As mais recentes evidências arqueológicas sugerem que por volta de 2.500 a.C. , na área que conhecemos como Oriente Médio, assembleias públicas se formavam nas cidades entre os rios Tigre e Eufrates. As antigas cidades de Ur, Uruk, Larsa, Mari, Nabada, Nipur e Tutul eram centros de cultura e comércio. Seus zigurates, templos imponentes, eram fruto de admiração de viajantes. Irrigadas, suas terras eram valiosas. Promoveram os primeiros escritores da história: os copistas. Seus reis não eram monarcas absolutos, as evidências arqueológicas confirmam que pelo menos 2 mil anos antes do experimento ateniense com a democracia, o poder dos reis da Mesopotâmia eram restringidos pela pressão popular vinda de baixo, por meio de instituições chamadas “assembleias”. Eram conhecidas como “ukkin” em sumério e “puhrum” em acadiano, as duas línguas da região.

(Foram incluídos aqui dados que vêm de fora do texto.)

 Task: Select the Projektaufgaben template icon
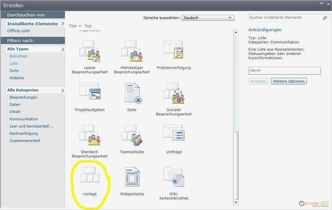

Cópia da assembleia dos deuses.
Eles acreditavam que seus deuses se reuniam em assembleias. Por imitação, formaram as assembleias humanas. Para esses povos, o cosmos era um universo cheio de conflitos, tal como a vida nas cidades humanas. Mas as divindades haviam conquistado uma importante vitória sobre os poderes do caos e haviam criado uma ordem. Isso ocorrera com negociações em assembleias. Eram 50 deuses e deusas, mas os principais integravam um círculo restrito de sete. A figura mais influente era “Anu”, o deus do céu e das tempestades, responsável pela convocação das assembleias. Quando os cidadãos se reuniam em assembleias - e elas ocorriam em todas as partes - pensavam em si mesmos como participantes do mundo das divindades. Algumas delas ocorriam nas zonas rurais. As reuniões nas cidades eram medidas pela capacidade de “pisar no calo” dos monarcas.
O “contágio” libanês.
Essas primeiras assembleias mesopotâmicas se mostraram “contagiosas”. Quase ao mesmo tempo, graças às rotas das caravanas e ao comercio fluvial, migraram para os dois povos fenícios, aqueles que hoje denominamos libaneses. Um raro rolo de papiro revela o importante papel que eles desempenharam na manutenção das assembleias. Documenta os infortúnios de um diplomata chamado Wen-Amon, da cidade egípcia de Tebas. Ele viajou por mar até a cidade fenícia de Biblos para comprar madeira - certamente de cedro. Apesar das prolongadas disputas sobre o pagamento e atrasos causados pela neve, a madeira acabou sendo transportada por uma equipe de 300 bois e carregada no porto de Biblos. Mas, na hora de zarpar, o povo vizinho de Theker, atacou o navio de Wen-Amon. Uma grande multidão reuniu-se ao redor do porto. A confusão reinou. Chamaram Zakar-Baal, o príncipe de Biblos, para resolver a crise. Para acalmar os ânimos, ele forneceu jarros de vinho, ovelha para assar e uma cantora para espalhar alegria. Mas nada adiantou. Ele teve de convocar uma “mw-dwt”, a assembleia de cidadãos das cidades libanesas para resolver a disputa. Votaram e o egípcio venceu a disputa na assembleia. Foram escoltados pelos cidadãos de Biblos em segurança.